■ What is expected
Rewrite the rows below, replacing each "computer-use agent" with "screen assistant" and changing nothing else.
* * * * * * * * *
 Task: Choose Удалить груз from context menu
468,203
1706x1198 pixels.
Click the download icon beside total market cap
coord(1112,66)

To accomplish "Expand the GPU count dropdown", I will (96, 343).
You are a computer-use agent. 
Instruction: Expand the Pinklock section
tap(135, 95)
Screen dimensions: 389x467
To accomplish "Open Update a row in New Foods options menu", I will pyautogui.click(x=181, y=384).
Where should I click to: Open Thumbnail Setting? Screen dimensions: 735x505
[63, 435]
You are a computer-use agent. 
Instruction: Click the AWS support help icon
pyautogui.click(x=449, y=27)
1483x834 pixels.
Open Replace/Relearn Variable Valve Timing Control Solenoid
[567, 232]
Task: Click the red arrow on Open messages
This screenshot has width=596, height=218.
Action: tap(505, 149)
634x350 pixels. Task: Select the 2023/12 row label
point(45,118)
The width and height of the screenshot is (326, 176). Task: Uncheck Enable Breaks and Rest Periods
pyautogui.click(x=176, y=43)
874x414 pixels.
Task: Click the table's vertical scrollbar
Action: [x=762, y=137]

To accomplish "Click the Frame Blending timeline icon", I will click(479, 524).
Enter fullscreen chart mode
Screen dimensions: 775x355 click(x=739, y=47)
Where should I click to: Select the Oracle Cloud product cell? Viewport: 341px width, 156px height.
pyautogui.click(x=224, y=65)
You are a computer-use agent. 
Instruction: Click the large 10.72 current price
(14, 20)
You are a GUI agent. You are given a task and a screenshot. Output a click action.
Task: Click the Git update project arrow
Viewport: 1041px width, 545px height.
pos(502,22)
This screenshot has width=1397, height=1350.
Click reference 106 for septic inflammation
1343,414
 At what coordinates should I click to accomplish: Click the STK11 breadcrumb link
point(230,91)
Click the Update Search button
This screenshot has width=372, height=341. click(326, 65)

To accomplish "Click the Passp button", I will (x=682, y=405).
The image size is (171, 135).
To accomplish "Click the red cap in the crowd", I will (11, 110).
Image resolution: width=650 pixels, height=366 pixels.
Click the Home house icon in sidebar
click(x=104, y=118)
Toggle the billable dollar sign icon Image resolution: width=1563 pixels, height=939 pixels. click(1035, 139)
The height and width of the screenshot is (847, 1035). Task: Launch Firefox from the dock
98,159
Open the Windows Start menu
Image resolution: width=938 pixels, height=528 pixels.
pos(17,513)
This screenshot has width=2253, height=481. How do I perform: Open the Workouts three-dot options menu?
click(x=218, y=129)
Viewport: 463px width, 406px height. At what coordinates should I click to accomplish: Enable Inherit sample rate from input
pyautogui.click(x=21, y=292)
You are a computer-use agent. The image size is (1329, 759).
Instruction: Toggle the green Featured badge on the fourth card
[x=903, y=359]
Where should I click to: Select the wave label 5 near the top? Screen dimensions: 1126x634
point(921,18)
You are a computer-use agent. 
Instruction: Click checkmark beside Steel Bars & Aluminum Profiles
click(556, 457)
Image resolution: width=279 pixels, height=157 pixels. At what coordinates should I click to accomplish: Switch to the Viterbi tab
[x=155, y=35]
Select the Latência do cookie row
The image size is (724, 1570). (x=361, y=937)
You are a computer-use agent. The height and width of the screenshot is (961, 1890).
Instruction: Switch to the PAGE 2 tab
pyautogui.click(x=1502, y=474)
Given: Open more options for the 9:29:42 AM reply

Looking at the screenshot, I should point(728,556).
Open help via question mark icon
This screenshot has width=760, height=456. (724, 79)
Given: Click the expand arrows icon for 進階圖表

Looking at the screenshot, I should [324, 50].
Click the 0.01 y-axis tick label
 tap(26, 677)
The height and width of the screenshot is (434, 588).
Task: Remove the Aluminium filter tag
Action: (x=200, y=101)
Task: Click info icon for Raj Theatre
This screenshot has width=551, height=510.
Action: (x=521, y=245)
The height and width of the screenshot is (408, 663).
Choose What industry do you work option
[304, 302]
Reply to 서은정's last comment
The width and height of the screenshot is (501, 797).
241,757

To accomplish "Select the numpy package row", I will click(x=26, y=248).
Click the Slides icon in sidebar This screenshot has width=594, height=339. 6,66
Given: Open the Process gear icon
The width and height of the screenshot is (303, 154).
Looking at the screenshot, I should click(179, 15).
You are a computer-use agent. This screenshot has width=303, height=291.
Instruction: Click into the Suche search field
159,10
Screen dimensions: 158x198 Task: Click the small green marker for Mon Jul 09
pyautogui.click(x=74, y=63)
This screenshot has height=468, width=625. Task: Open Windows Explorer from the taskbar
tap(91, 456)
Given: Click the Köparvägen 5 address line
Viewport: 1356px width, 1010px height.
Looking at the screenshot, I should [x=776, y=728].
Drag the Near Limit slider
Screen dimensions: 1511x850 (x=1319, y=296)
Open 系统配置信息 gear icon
* * * * * * * * *
■ Exercise result
 Task: Choose Удалить груз from context menu
468,203
1706x1198 pixels.
Click the download icon beside total market cap
coord(1112,66)

To accomplish "Expand the GPU count dropdown", I will (96, 343).
You are a screen assistant. 
Instruction: Expand the Pinklock section
tap(135, 95)
Screen dimensions: 389x467
To accomplish "Open Update a row in New Foods options menu", I will pyautogui.click(x=181, y=384).
Where should I click to: Open Thumbnail Setting? Screen dimensions: 735x505
[63, 435]
You are a screen assistant. 
Instruction: Click the AWS support help icon
pyautogui.click(x=449, y=27)
1483x834 pixels.
Open Replace/Relearn Variable Valve Timing Control Solenoid
[567, 232]
Task: Click the red arrow on Open messages
This screenshot has width=596, height=218.
Action: tap(505, 149)
634x350 pixels. Task: Select the 2023/12 row label
point(45,118)
The width and height of the screenshot is (326, 176). Task: Uncheck Enable Breaks and Rest Periods
pyautogui.click(x=176, y=43)
874x414 pixels.
Task: Click the table's vertical scrollbar
Action: [x=762, y=137]

To accomplish "Click the Frame Blending timeline icon", I will click(479, 524).
Enter fullscreen chart mode
Screen dimensions: 775x355 click(x=739, y=47)
Where should I click to: Select the Oracle Cloud product cell? Viewport: 341px width, 156px height.
pyautogui.click(x=224, y=65)
You are a screen assistant. 
Instruction: Click the large 10.72 current price
(14, 20)
You are a GUI agent. You are given a task and a screenshot. Output a click action.
Task: Click the Git update project arrow
Viewport: 1041px width, 545px height.
pos(502,22)
This screenshot has width=1397, height=1350.
Click reference 106 for septic inflammation
1343,414
 At what coordinates should I click to accomplish: Click the STK11 breadcrumb link
point(230,91)
Click the Update Search button
This screenshot has width=372, height=341. click(326, 65)

To accomplish "Click the Passp button", I will (x=682, y=405).
The image size is (171, 135).
To accomplish "Click the red cap in the crowd", I will (11, 110).
Image resolution: width=650 pixels, height=366 pixels.
Click the Home house icon in sidebar
click(x=104, y=118)
Toggle the billable dollar sign icon Image resolution: width=1563 pixels, height=939 pixels. click(1035, 139)
The height and width of the screenshot is (847, 1035). Task: Launch Firefox from the dock
98,159
Open the Windows Start menu
Image resolution: width=938 pixels, height=528 pixels.
pos(17,513)
This screenshot has width=2253, height=481. How do I perform: Open the Workouts three-dot options menu?
click(x=218, y=129)
Viewport: 463px width, 406px height. At what coordinates should I click to accomplish: Enable Inherit sample rate from input
pyautogui.click(x=21, y=292)
You are a screen assistant. The image size is (1329, 759).
Instruction: Toggle the green Featured badge on the fourth card
[x=903, y=359]
Where should I click to: Select the wave label 5 near the top? Screen dimensions: 1126x634
point(921,18)
You are a screen assistant. 
Instruction: Click checkmark beside Steel Bars & Aluminum Profiles
click(556, 457)
Image resolution: width=279 pixels, height=157 pixels. At what coordinates should I click to accomplish: Switch to the Viterbi tab
[x=155, y=35]
Select the Latência do cookie row
The image size is (724, 1570). (x=361, y=937)
You are a screen assistant. The height and width of the screenshot is (961, 1890).
Instruction: Switch to the PAGE 2 tab
pyautogui.click(x=1502, y=474)
Given: Open more options for the 9:29:42 AM reply

Looking at the screenshot, I should point(728,556).
Open help via question mark icon
This screenshot has width=760, height=456. (724, 79)
Given: Click the expand arrows icon for 進階圖表

Looking at the screenshot, I should [324, 50].
Click the 0.01 y-axis tick label
 tap(26, 677)
The height and width of the screenshot is (434, 588).
Task: Remove the Aluminium filter tag
Action: (x=200, y=101)
Task: Click info icon for Raj Theatre
This screenshot has width=551, height=510.
Action: (x=521, y=245)
The height and width of the screenshot is (408, 663).
Choose What industry do you work option
[304, 302]
Reply to 서은정's last comment
The width and height of the screenshot is (501, 797).
241,757

To accomplish "Select the numpy package row", I will click(x=26, y=248).
Click the Slides icon in sidebar This screenshot has width=594, height=339. 6,66
Given: Open the Process gear icon
The width and height of the screenshot is (303, 154).
Looking at the screenshot, I should click(179, 15).
You are a screen assistant. This screenshot has width=303, height=291.
Instruction: Click into the Suche search field
159,10
Screen dimensions: 158x198 Task: Click the small green marker for Mon Jul 09
pyautogui.click(x=74, y=63)
This screenshot has height=468, width=625. Task: Open Windows Explorer from the taskbar
tap(91, 456)
Given: Click the Köparvägen 5 address line
Viewport: 1356px width, 1010px height.
Looking at the screenshot, I should [x=776, y=728].
Drag the Near Limit slider
Screen dimensions: 1511x850 (x=1319, y=296)
Open 系统配置信息 gear icon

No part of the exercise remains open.